A call came as I was driving. I heard the relief sound of my sis. From there, I was sure everything is going alright.

She said, after we left, there were two uncles taking our place. They notice the bag and help us safeguard it. I was so relief and happy. The feeling is priceless.

So I went back to Mamak and personally thanks the uncles and my sister as well.

My life is safe ^^ and I will remember the oath too..

ps: Next time when face this kind of situation again, I will choose to cut down pork, and then chicken and then fish and then... becoming vegetarian... ahhh !!


-That is the story-

Thursday, April 1, 2010

A stroll to morning market

Yesterday, I come back from coll around 3am. I am tired and moody. So I went to sleep. It was a freezing cold night. Syok !

But I have OT class at 8am next day.

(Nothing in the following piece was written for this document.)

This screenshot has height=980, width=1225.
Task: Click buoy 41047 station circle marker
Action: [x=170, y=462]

Heck !

So, I overslept........

Quinn called me up, and I decided to skip it.

But I did not went back to my comfy sleep. Instead

I talk a long walk to SS2 pasar alone.

I want to do this since long time ago. Walk from my house to SS2 pasar to tapao breakfast. It took me 30minute of walking to reach there. However the early weather is cool and nice. I enjoyed it. I saw a lot of Apek and Ahmah taking a morning walk too.


Then I saw a school, a primary school near my house.

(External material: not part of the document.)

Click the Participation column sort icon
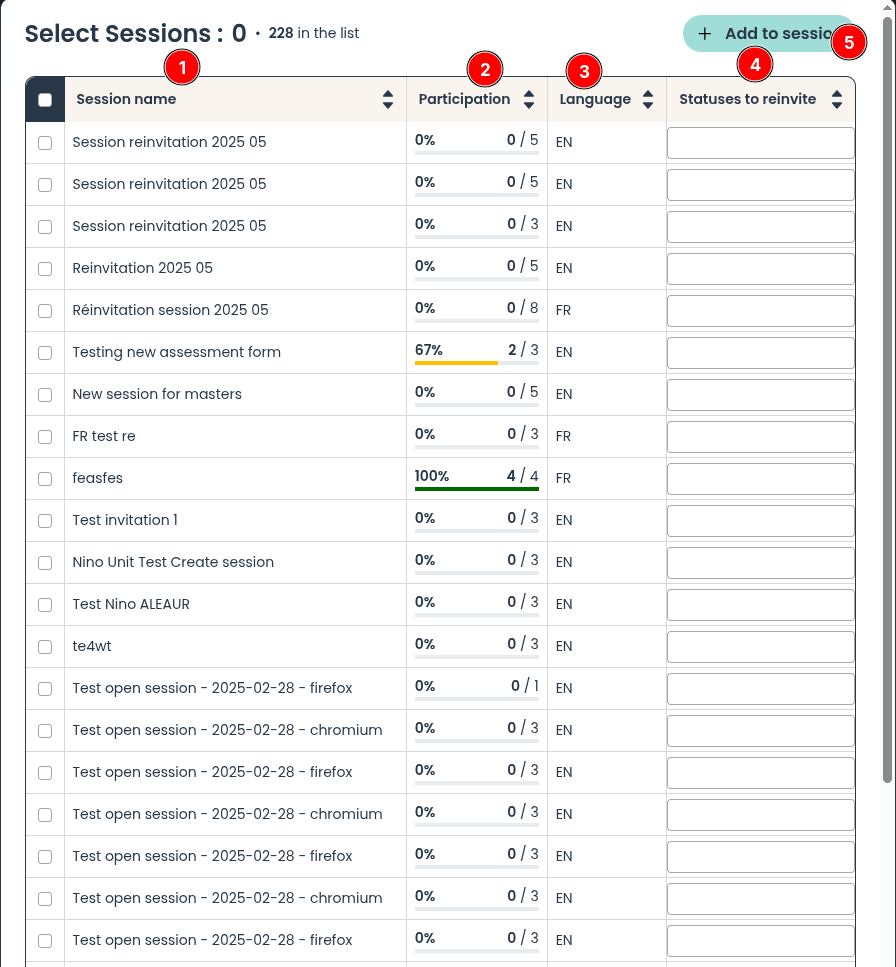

Kids were having 'Pendidikan Jasmani'. Such a nostalgia neh. Really miss my old time when we use to run around the field for footballs while girls were playing bola jaring 'boring'.

So, I kept walking, walking on streets and area that I never been before. I aim at the pasar direction and keep on walking without knowing which lorong and street I took, but I am sure I will be alright.

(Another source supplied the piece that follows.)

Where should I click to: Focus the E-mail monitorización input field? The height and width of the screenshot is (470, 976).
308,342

30 minute later, I sampai dah.



notice the 'bee' word ? Dont it look like 3 asses? lolx

SS2 pasar is consider small. My hometown have a bigger one. My stomach starting to growl as I saw foods !

I tapao nasi lemak from one malay auntie (RM3.40), Karipap (RM1.20)
and Hot soya bean (RM1.20).

Then I headed back. Amazingly, I found new shortcut when on my way back. It only take me about 20minutes to reach my home. Haha


Guess what, I saw a beautiful garden that is full of green! It have so much trees that it shades all over the garden. Nice! It just located behind my house. Damn! why I was never notice it before.

Anyway, I start to realize that my place is actually very nice, but I never notice it before when I was driving around.


Gotta love my place more ^^

Well, after almost 1 hour of walking. My appetite is so good that I could swallow an elephant! But again, elephant is protected in M'sia =.=. But I can't eat cow too, because I just make a whole-life oath to never eat beef again (stay tune for story). So, I eat 'siham' instead ... LOLX.


You might wonder, is it worth the effort? to walk 1hour for this kind of common foods.

Well, I don't know, but I feel good, hehe.

When I bought the foods in pasar, I was so eager to know how it taste when I was on my way back. The curiosity is just fantastic.

The food was great, maybe it is not.. but with add-on spice of efforts, it taste extra-ordinary. Lolx.